Los genios nacen en este mundo, pero estoy seguro que tienen una conexión con otra realidad que el resto de mortales no podemos establecer. Eso no los hace más bondadosos, honestos ni más bellos: la humanidad es democrática, y a todos nos adjudica nuestra carga de imperfección e incoherencia. Pero la genialidad convierte la creación de sus poseedores en un instrumento de expresión que consigue superar los cánones de nuestra capacidad de percepción.

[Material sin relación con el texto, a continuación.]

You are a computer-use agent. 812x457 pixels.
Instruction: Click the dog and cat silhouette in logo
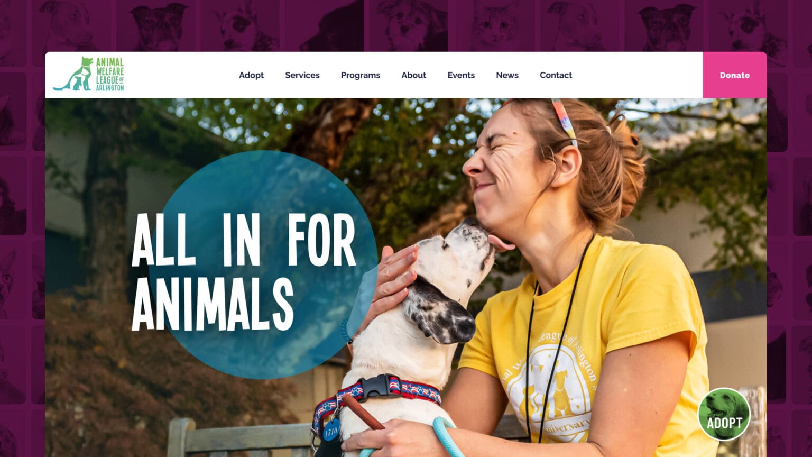click(x=73, y=75)
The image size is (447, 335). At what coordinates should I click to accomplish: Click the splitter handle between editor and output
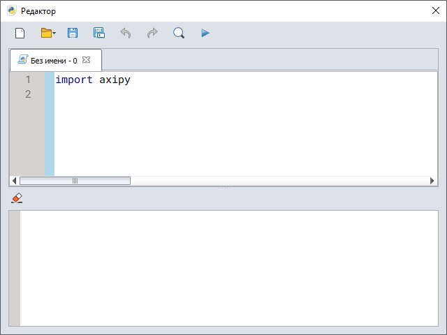click(224, 188)
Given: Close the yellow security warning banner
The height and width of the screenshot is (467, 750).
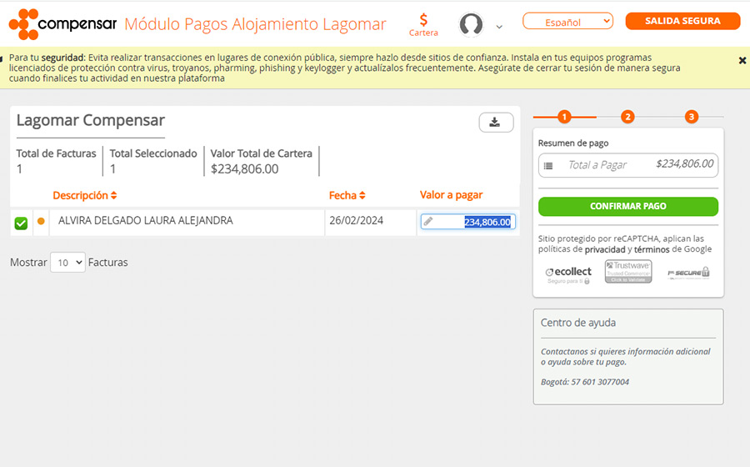Looking at the screenshot, I should [742, 60].
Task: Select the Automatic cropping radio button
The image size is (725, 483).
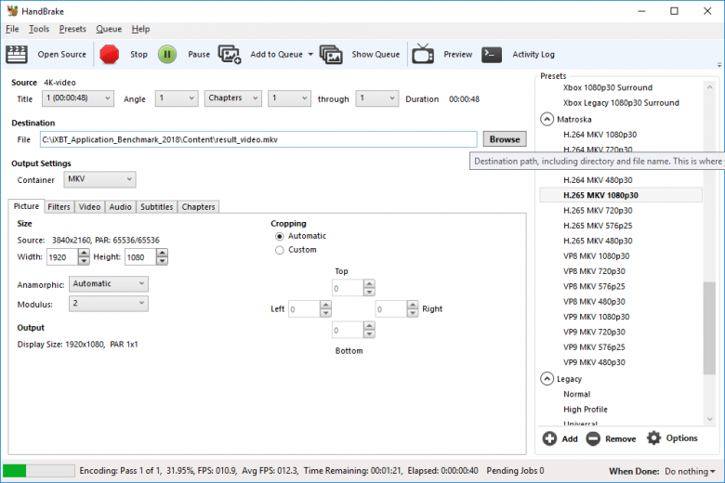Action: click(x=279, y=236)
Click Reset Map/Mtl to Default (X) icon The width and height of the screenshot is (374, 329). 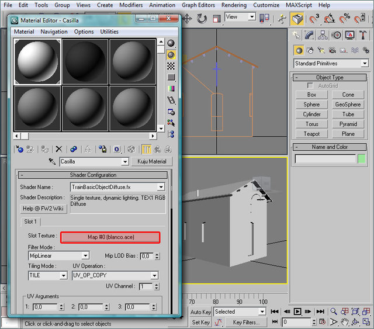[x=58, y=149]
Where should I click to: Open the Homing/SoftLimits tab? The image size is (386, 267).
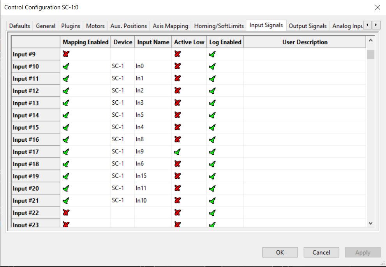[219, 26]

Por eso se puede hablar tanto de sus obras, porque están en un más allá que nos cuesta interpretar.
Mozart, además, supo traducir con su capacidad inigualable todas las pulsiones del hombre. Y desde su siglo ilustrado, lanzó un mensaje de belleza al mundo, un retrato al hombre con mayúsculas, que se ha proyectado al infinito, porque la carne humana sigue viviendo en las mismas preguntas, con las mismas inquietudes y sumiéndose en las mismas debilidades. Y por eso el humanismo de Mozart es fulminante. Da igual que escriba una comedia jocosa, que un drama, que una ópera con crítica social o un divertimiento melancólico, un cuarteto elegante o una sinfonía exultante. Siempre, detrás del pretexto, está la inmensidad del espejo del hombre. Por eso ya sea ante la tristeza que la alegría, escuchar a Mozart nos equilibra, nos coloca en el mundo terrenal, pero nos dibuja en él el lienzo de la magnitud humana.
El concierto 27 de piano, es uno de los ejercicios más exquisitos de la perfección Mozartiana, y descubre con una profundidad que asombra la humanidad intensa que lo inspira. Es el más enigmático entre los enigmáticos, y desde la primera nota, juega con una ambigüedad perfecta a no mostrarnos la tonalidad mayor o menor de la música. La elegancia y la felicidad se bañan de oscuridades, de giros melancólicos, pero nunca dejándose caer en ellos. En nuestro viaje por él sentimos que poco a poco vamos haciéndonos subterráneos bajo su piel, y penetrando en un río que nos lleva por esa vía inhóspita del desconcierto. Y es que Mozart asombra y desconcierta. Nos eleva y nos hace tocar otra existencia, a la vez perfecta y cargada de estupor humano.
Desde aquí invito a quien me lea a escuchar este concierto, uno de los testamentos musicales del más grande creador que conozco.

2 comentarios:

amiskunderiano dijo...

SOLO DECIRTE QUE POR RENDIDA ADMIRACION HE DECIDIDO HACERME UN BLOG MI DIRE ES WWW.FRENOMOTOR.BLOGSPOT.COM. ESPERO QUE TE GUSTE. BESOS D. DE TU BIGVIC

Vulcano Lover dijo...

Me alegro, amigo malagueño, que mis palabras te hayan empujado uhn poquito a sacar fuera ese escritor que llevas dentro.
¡Acción!
Y, que comience el cuento...
Un beso muy fuerte.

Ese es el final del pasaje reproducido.